John Viavattine (born March 21, 1955) is an American professional woodwind performer who worked as instrumental music teacher at East Rochester Junior-Senior High School and Spencerport High School in Spencerport, New York.

==Career==
===Music performer===
Viavattine has performed with a variety of popular musicians. He played on tour with the Glenn Miller Orchestra, including a memorable performance in Washington, D.C. at President Ronald Reagan's 1980 Inaugural Ball. He has also performed with Ray Charles, Patti Page, The Temptations, Chuck and Gap Mangione, Randy Brecker, Jeff Tyzik and the Rochester Philharmonic Orchestra, Connie Francis, Vic Damone, Aretha Franklin and Lou Rawls.

He is a member of Mambo Kings, started by another local musician and composer, Richard Delaney. He is also a member of one of Rochester's premier party bands, Unlimited, founded and directed by his brother Bob Viavattine.

Viavattine began playing when he was young, learning early on from his teacher, Joe Romano, to pay strict attention to time, keeping with the rhythm section, and complimenting them.

On June 12, 2007, Viavattine and the Mambo Kings opened for the rock group Los Lonely Boys at the Rochester International Jazz Festival.

===Music teacher===
After earning his bachelor's degree in music from Nazareth College, he moved to Los Angeles, California to teach for a short time before returning to Upstate New York to teach at East Rochester Junior-Senior High School in East Rochester, NY and Spencerport High School in Spencerport, New York. He was the director of the Spencerport Wind Ensemble, and in conjunction with his colleague, Ben Osborne, the Spencerport Symphonic Band. In 2007, Viavattine received the RPO educator of the year award.

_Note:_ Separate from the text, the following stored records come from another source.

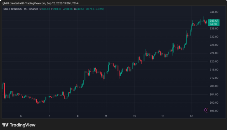The image size is (227, 130).
Task: Click the +0.76 (+0.32%) change value
Action: coord(95,9)
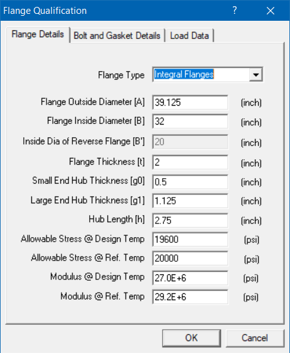
Task: Click the help question mark icon
Action: coord(235,10)
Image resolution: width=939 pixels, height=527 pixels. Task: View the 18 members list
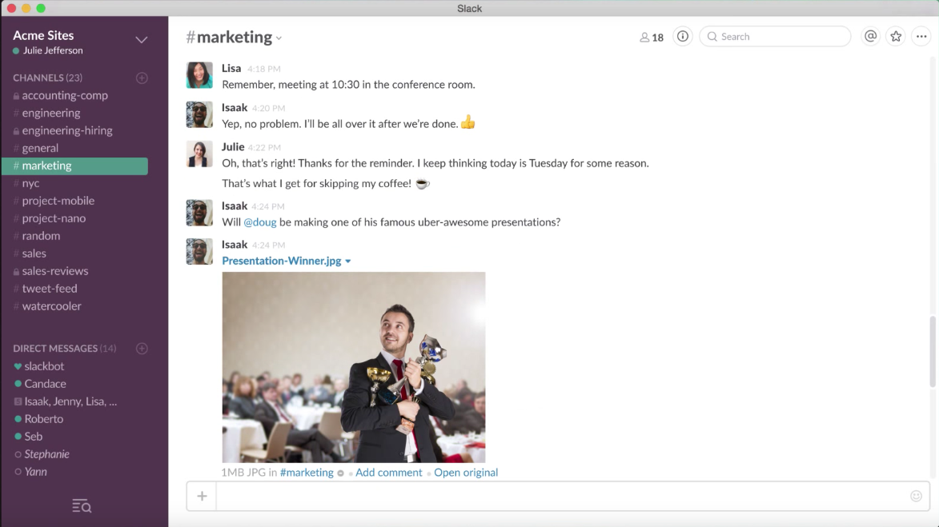coord(652,38)
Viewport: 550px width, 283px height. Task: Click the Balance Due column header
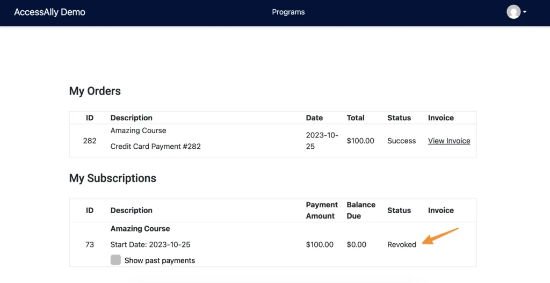tap(360, 210)
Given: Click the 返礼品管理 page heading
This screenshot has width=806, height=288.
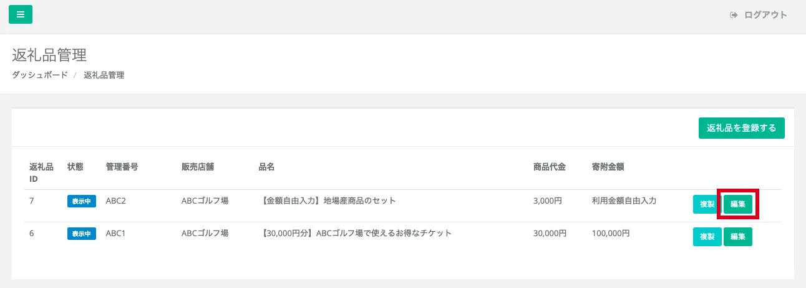Looking at the screenshot, I should [49, 55].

Students said that it is his passion for music which encourages them. He acted as a role model by being active in the musical scene around Rochester outside of school.

===High school jazz===
He is probably most well known as director of the Spencerport High School "Jazz One" band. This group has been ranked one of the top high school bands in the country, ranking first place in heritage music festivals nationwide. In March 2007, Spencerport Jazz One took first place in the Berklee Jazz Festival. In April 2007, Jazz One took first place at the Heritage Festival in Orlando, Florida, competing against more than twenty schools from across the nation. On April 18, 2007, Viavattine led the band to another first place at the MCC Jazz Festival. In 2008, they won first place in a nationwide Yamaha recording contest, judged in part by members of Tower of Power.

On June 2, 2017, the ensemble recorded their own album called On Common Ground, which recorded select jazz songs the ensemble had played, and also included two songs played by Spencerport's Vocal Jazz.

A classic tradition, the Spencerport Jazz Ensemble hosts their annual 'Evening of Jazz'. This is held in the school's cafeteria, which is transformed into a classic jazz lounge. Each year, Viavattine invites special guest artists to play with the Ensemble, and show off some of their songs. Some of these artists include Steve Gadd, Rick Braun, Gap Mangione, Richard Elliot, Tom Bones Malone and Conrad Herwig.